» Required task
Starting at the line containing "Where should I click to: Click the green" and ending at the end of the data, write those lines out again with "label" swapped for "tag" and nothing else changed.

» Listing
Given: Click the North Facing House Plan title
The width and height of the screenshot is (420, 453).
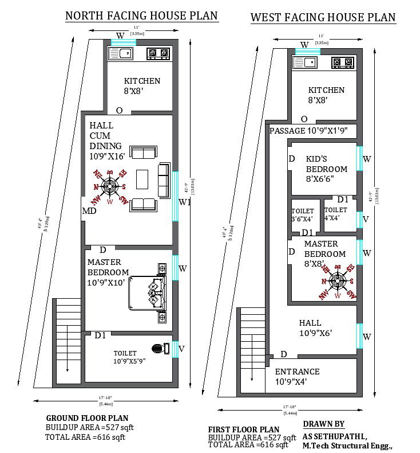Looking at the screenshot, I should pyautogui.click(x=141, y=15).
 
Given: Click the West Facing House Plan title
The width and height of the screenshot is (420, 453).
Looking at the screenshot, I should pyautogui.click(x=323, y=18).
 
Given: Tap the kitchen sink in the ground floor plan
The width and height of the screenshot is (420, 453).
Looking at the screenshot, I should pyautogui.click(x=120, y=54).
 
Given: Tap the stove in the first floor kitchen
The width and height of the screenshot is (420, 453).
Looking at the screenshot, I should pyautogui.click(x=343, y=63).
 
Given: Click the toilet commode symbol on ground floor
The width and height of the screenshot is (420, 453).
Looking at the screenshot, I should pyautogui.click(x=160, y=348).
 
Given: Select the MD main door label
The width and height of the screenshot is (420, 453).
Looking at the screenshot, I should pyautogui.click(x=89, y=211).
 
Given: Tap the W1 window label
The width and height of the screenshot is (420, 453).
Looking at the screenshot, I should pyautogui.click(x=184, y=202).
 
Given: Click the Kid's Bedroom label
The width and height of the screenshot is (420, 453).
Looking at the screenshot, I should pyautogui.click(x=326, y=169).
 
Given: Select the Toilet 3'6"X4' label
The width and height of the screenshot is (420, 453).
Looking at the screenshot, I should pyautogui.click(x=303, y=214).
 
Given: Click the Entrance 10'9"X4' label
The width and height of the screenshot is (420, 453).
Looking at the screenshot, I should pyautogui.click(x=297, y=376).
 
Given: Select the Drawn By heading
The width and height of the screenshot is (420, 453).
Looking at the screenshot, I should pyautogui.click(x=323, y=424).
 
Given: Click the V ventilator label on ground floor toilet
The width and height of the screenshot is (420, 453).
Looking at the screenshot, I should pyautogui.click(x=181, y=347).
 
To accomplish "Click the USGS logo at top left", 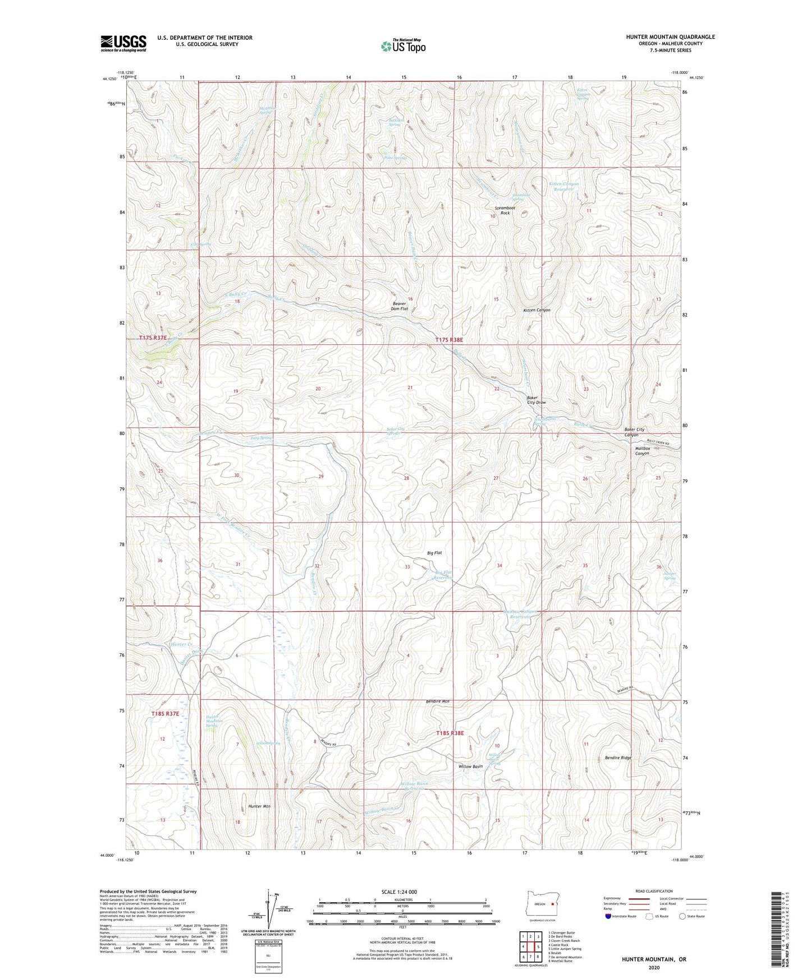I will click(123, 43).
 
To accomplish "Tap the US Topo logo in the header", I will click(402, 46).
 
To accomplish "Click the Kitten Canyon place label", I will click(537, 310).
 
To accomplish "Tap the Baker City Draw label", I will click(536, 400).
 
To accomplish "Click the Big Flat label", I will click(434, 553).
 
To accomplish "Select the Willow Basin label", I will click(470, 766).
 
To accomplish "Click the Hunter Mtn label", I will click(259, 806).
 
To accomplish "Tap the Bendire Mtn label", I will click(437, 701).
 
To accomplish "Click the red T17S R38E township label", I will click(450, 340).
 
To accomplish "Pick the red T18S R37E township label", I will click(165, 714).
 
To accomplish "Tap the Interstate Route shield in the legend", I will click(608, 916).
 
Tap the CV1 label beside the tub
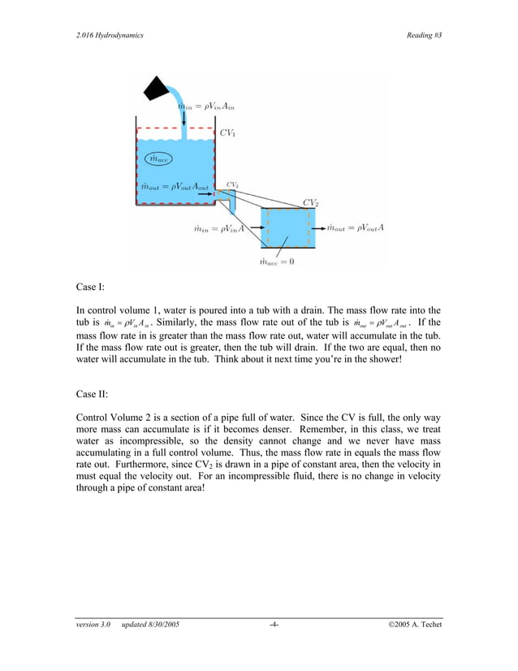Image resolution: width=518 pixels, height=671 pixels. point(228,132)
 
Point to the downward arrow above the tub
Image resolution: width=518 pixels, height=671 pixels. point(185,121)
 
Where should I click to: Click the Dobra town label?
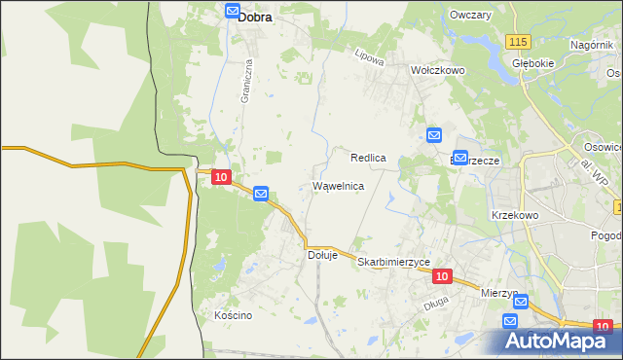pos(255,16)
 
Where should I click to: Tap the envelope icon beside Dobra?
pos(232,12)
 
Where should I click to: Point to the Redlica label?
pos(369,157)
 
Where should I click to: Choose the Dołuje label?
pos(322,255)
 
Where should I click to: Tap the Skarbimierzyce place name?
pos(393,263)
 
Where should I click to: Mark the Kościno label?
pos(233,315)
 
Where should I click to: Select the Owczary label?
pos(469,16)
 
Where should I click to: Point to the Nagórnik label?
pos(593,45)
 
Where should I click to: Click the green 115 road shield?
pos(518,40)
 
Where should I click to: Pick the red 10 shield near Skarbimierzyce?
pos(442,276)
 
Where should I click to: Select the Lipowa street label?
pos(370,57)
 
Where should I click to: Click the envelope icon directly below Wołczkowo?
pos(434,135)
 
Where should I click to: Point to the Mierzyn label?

» Solution for this problem
Where should I click to: Click the green 115 road shield?
pos(518,40)
 
Where should I click to: Pick the red 10 shield near Skarbimierzyce?
pos(442,276)
 
Where should I click to: Select the Lipowa street tag?
pos(370,57)
 
Where should I click to: Click the envelope icon directly below Wołczkowo?
pos(434,135)
 
Where should I click to: Point to the Mierzyn tag?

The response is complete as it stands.